This module is a selenium wrapper tailored to searching people or jobs on linkedin given a set of criteria.
WARNING: While supposedly legal to scrape linkedin (see this legal proceeding), I do not take any responsibility for any retaliation Linkedin might enact against the user-account associated with the use of this package.
As of: 2019-09-20
CPython 3.7.3
numpy 1.16.4
pandas 0.24.2
selenium 3.141.0
bs4 4.7.1
compiler : GCC 7.3.0
system : Linux
release : 5.0.0-29-generic
machine : x86_64
processor : x86_64
CPU cores : 12
interpreter: 64bit
To get started, run the following commands:
pip install --upgrade pip
git clone [email protected]:maximemerabet/scrapIn.git
cd scrapIn
python3 -m venv .env
source .env/bin/activate
pip install -r requirements.txt
You will also need to download the chromedriver corresponding to your OS and chrome version.
These can be found here.
Once downloaded, please move the executable to scrapIn/.

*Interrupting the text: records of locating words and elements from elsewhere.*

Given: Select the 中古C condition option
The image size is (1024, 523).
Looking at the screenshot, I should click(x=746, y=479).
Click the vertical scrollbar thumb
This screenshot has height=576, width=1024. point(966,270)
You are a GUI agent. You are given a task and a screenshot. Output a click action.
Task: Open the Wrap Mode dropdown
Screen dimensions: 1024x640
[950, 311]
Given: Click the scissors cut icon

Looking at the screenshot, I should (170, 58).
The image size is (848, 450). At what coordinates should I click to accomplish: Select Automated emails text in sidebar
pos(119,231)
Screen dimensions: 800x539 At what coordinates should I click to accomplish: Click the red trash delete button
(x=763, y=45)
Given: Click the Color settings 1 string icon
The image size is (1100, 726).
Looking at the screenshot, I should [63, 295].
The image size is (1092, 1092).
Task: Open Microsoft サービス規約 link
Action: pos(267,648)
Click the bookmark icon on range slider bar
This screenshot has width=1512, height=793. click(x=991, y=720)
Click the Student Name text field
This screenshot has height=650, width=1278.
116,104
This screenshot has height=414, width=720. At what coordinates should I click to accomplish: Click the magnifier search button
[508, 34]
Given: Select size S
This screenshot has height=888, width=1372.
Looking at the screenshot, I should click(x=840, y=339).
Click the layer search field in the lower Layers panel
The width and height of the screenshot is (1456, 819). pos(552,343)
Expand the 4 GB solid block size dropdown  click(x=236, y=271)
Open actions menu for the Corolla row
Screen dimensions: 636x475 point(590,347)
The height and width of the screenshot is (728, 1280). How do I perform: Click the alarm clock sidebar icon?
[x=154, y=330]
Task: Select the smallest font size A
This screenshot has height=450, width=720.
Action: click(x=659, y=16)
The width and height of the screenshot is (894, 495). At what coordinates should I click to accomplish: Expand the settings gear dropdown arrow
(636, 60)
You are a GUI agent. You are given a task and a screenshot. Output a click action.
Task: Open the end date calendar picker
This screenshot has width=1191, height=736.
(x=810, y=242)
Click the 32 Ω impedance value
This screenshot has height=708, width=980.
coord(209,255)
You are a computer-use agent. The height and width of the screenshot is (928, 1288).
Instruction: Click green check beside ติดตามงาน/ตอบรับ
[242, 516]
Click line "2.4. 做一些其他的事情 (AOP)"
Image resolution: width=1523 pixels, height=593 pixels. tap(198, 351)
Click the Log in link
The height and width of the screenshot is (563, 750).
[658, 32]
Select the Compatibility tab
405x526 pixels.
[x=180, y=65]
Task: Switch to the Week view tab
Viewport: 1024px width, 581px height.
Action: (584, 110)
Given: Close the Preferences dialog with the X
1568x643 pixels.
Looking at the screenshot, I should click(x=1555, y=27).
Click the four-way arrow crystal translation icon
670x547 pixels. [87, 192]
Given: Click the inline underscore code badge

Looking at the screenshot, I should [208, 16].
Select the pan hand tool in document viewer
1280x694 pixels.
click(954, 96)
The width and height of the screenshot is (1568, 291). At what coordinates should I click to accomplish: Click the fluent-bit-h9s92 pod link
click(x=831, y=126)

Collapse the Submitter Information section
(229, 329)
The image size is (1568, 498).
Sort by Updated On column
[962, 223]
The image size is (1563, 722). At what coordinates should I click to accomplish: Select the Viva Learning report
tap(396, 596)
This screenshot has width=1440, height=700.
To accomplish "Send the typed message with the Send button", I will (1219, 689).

and run the following command: chmod +x chromedriver
(Please note that you can use selenium's recommended driver location but will need to overwrite the chromedriver path in config.py
or overwrite the parameter in scraper.Authenticator.login
)
The following is an example code for a people-specific search (notebook demo can be found here)
# Append to python path and import
from src.scraper import Authenticator, Scraper
# Credential prompt
auth = Authenticator()
# Instantiate scraper object
scraper = Scraper(authenticator=auth)
# Execute search (returns DataFrame)
people_search = scraper.search_people(job_title='Executive Chef',
location=['London, 'Manchester'],
industry='Hospitality')
- Add deep-search functionality (Given a list of profile URL, retrieve more detailed information)
- Write up
test_config
to test for the presence of required elements on the linkedin web-page - (Optional) Add functionality to execute other types of search (i.e. jobs, etc.)